Sometime in the dark hours this morning I awoke to the sensation of the earth speaking to me directly through my spine. A deep, sonorous moan that carried a message that I was too groggy to fully understand. It said: FA-OG. Of course, that was all it could say, for it wasn’t the earth speaking at all, but a fog horn apparently quite near. It was rainy and chilly and damp and the earth speaking was just one more factor. I rolled over. When I got up, I couldn’t see past the cobblestones I had pulled up on. Fog.

 

Despite how it may seem, a life of the sea is driven by a schedule more pressing than any urban commuter rail grid. The tides wait for no boat, and if I wanted to cross over to Hanson Island and make my way to Alert Bay and Port McNeill to get my drytop fixed, I had one chance and that was at 10:54. I packed and paced and made up rules. If the fog lifted above the mast of a sailboat anchored in the cove, then it was a sign it was lifting and I should go. By 10, it had risen and fallen above and below the mast a number of times. What was the rule for that? I had to go. Slack tide approached. I turned on the puny light on the shoulder of my life jacket (light required by law) and moved my fog horn from bear protection to boat warning position (fog horn required by law) and off I went. Pretty near invisible.

 

Alberta sailors Les and Deb

The water was sweetly placid and I cruised along for about a half mile when I heard: Hey, Nadia! How about a tow? We’ve got radar? It was Les and Deb aboard the sailboat Half Lucky. I had seen them at Big Bay before my dash through Dent Rapids.

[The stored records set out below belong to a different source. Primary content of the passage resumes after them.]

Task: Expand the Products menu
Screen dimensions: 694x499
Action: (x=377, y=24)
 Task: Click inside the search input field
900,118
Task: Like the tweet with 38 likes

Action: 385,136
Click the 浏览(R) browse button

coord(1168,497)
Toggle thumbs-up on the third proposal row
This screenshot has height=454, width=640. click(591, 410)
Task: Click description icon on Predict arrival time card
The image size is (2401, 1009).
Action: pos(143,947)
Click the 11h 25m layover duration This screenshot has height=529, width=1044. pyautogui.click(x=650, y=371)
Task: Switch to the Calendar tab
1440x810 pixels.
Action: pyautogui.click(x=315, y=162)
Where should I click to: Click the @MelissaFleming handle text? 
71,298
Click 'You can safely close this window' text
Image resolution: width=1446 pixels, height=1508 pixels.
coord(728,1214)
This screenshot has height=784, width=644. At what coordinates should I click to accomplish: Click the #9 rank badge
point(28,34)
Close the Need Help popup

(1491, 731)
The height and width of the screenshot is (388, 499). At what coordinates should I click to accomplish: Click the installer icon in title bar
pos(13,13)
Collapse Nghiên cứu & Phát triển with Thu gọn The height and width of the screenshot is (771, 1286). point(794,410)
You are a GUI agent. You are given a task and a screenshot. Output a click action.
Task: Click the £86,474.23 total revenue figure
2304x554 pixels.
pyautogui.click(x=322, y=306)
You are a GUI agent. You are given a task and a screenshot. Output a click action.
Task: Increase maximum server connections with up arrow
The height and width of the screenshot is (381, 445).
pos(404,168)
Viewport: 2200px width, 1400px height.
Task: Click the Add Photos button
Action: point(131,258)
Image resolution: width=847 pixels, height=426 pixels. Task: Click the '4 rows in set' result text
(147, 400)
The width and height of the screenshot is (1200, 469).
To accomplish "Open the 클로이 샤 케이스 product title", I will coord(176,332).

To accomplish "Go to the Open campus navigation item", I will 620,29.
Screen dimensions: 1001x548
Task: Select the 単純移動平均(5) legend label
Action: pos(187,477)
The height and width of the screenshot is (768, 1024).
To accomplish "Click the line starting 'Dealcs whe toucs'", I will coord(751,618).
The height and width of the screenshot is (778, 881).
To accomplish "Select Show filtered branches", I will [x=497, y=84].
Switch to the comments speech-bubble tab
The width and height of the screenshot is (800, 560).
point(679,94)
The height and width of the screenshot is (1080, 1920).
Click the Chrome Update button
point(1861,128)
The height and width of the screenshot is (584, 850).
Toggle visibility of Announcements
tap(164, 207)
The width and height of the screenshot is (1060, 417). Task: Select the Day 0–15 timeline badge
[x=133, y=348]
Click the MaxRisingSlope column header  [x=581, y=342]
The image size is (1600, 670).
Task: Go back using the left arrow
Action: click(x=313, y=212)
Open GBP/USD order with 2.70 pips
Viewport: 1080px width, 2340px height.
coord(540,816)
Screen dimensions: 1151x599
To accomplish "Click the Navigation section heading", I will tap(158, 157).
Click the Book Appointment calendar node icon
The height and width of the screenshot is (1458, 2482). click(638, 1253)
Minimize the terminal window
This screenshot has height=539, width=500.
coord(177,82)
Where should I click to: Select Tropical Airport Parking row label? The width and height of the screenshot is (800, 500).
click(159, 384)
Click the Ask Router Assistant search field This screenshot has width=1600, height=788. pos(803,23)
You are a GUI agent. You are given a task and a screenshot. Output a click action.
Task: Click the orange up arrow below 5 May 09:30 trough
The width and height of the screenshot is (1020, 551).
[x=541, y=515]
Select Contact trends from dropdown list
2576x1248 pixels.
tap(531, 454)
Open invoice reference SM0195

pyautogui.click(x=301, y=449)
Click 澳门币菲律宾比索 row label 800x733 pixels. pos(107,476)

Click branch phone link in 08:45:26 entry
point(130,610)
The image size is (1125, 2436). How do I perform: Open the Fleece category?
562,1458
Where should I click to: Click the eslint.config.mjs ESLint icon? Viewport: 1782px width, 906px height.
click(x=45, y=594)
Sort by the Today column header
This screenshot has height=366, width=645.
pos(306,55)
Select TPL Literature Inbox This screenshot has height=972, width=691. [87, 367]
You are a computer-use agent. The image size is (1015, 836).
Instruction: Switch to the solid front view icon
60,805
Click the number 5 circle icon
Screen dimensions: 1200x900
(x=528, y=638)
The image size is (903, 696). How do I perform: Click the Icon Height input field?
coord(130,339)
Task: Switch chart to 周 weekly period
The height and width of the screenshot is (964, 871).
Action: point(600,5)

And they had seen me get scared off by the grizzly at D’Arcy Point. Now they were headed my way and the Half Lucky was quite a bit easier to see than the powerful but tiny kayak. It didn’t take much for me to say, You bet! I tied up along side and we chatted and ate some delicious stew as we motored along to Alert Bay. Deb and Les are from Alberta and we laughed that three of us from such landlocked places should find ourselves together at sea.

After they anchored off of Alert Bay, I paddled to shore where a meeting of the gelato tasting committee was being held at the docks. Actually, Mr. Pepper had just turned out what may have been his first batch of gelato and was down sharing it with the guys. It was a nice scene to walk into. I added my two cents on what to do with leftover egg whites (whip them and put them in the waffle batter.) Then Harbor Master Eric showed me the laundry and an hour later, laundry mostly done, I was on the ferry to Port McNeill, looking for someone to repair my drysuit.

Suffice it to say, that after some tail chasing on that end, I was thinking I would have to take a bus to Port Hardy when I got a hold of  a local SCUBA shop owner who said he could do it if I dropped by tomorrow. I explained I was headed back to Alert Bay on the next ferry, so he said, to tuck the jacket in the back of his truck at the shop and he’d get to it in the morning. That was a perfect solution as far as I was concerned and so for now, the jacket is out of my hands and, I hope, on the way to being a dry dry top again. Tomorrow, I’ll figure out how to get it back.

 

As an aside, everyone has been bucking the weather the last three days and Port McNeill was a reunion for the Shoal Bay crowd. Andy and Meg are anchored and Ramona and DC, Deb and Neil are moored at the town docks. It’s fun the family that forms as we drift apart and come back together.

Camera downloads now fussy. I have nice fog shots, will post when technology shapes up.